Electrostriction force induced by light in isotropic media should be treated as based on Coulomb and Lorentz forces applied to fast oscillating dipoles.

           Lorentz force of electrostriction pressure for standing light wave is not equal to zero.

          Volumes of maximal electrostriction pressure and maximum electromagnetic field density are different for a travelling light wave.

         Nanopaterning and “optical tweezers” are the mechanisms of laser etching by respectively travelling or standing light wave.
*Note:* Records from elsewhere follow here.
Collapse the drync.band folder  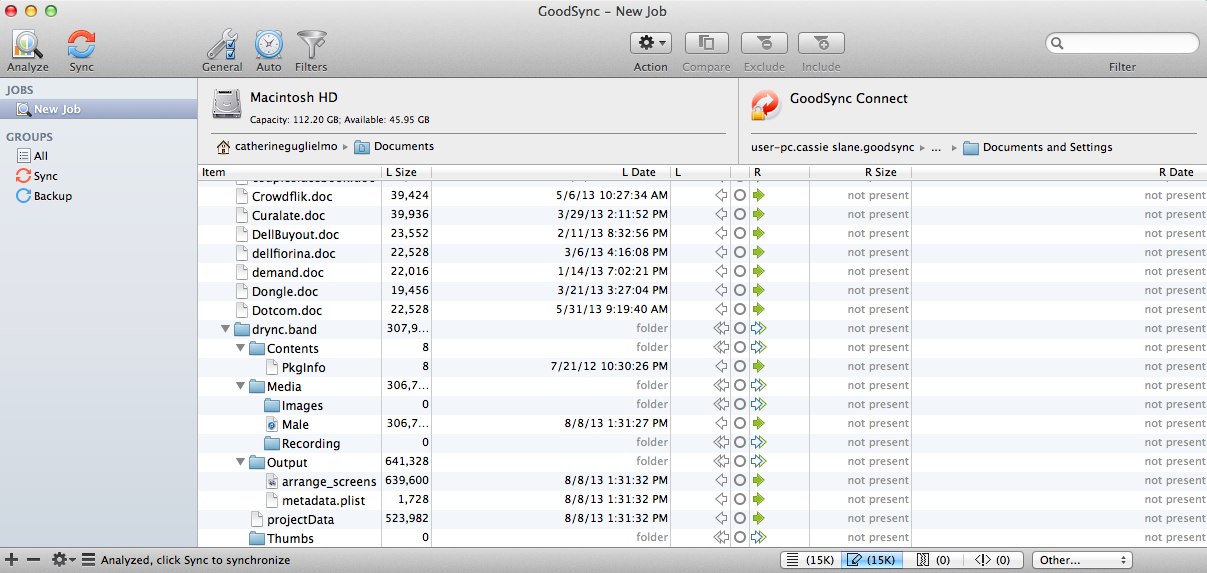(225, 329)
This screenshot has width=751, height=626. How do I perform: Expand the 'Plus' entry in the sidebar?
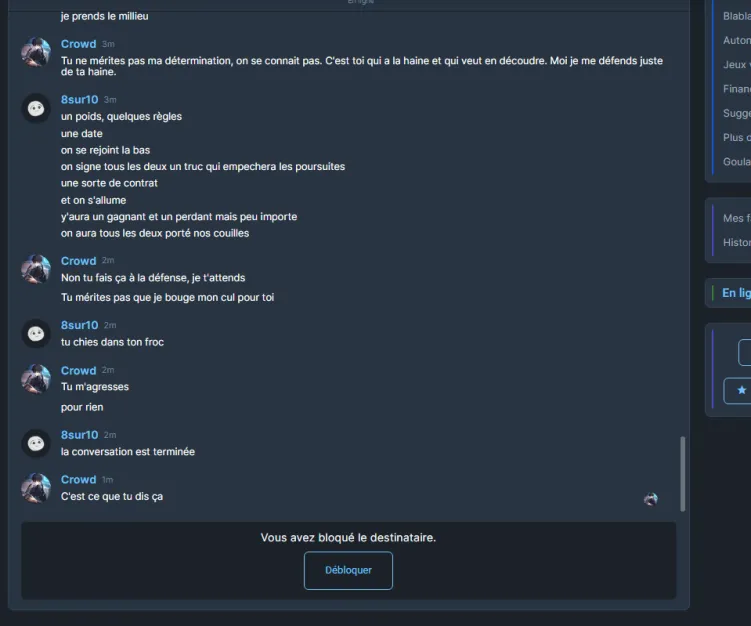(x=737, y=137)
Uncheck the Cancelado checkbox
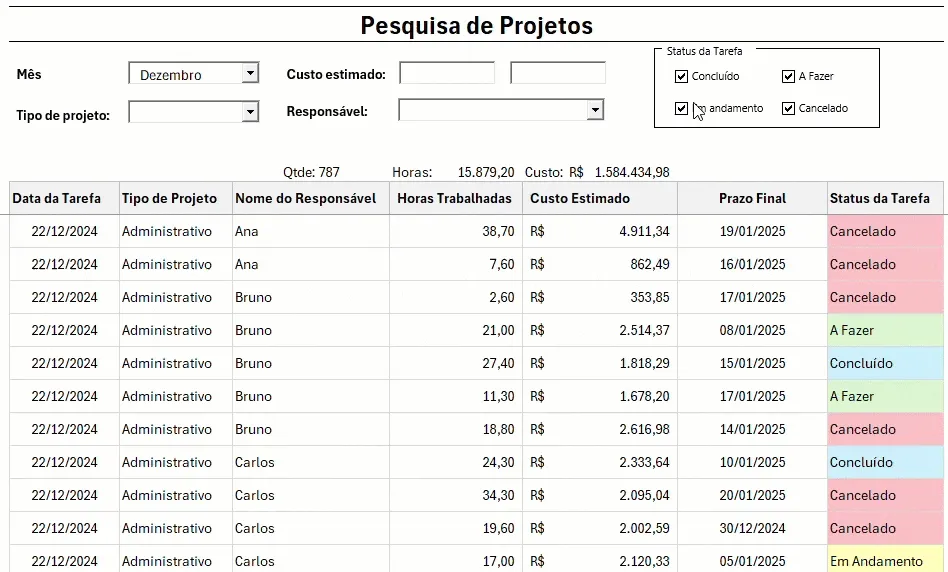 coord(788,108)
Semiconductor Physics, Quantum Electronics & Optoelectronics, 21 (2), P. 160-166 (2018).
DOI: https://doi.org/10.15407/spqeo21.02.160

The role of magnetic component of a strong light field in electrostrictive effect
L.V. Poperenko, V.V. Prorok, S.G. Rozouvan, I.A. Shaykevich

Taras Shevchenko National University of Kyiv, 64/13, Volodymyrska st. 01601, Kyiv, Ukraine E-mail: sgr@univ.kiev.ua

Abstract. Electrostriction forces during laser ablation have been studied both theoretically and experimentally. The components of electroctrostriction force for inhomogeneous electromagnetic field near a substrate were proposed to be taken similarly to those in gases within nonresonant spectral region. Nonzero Lorentz force in standing light wave was found to be responsible for different morphology of the nanostructured surface as compared to etching the transient substrate. Our experiments were performed using the femtosecond laser focused on polished glass and Al-coated glass surfaces. The treated surfaces were studied using atomic force microscopy with the spatial resolution of 30 nm. Nanoscale patterning of the etched surface spots was explained in the frames of theoretical modeling. Possible spatial locations of electrostriction force components in the Gauss profile laser beam have been also discussed.

Keywords: electrostriction pressure, Lorentz force, femtosecond laser pulses, nanoparticles.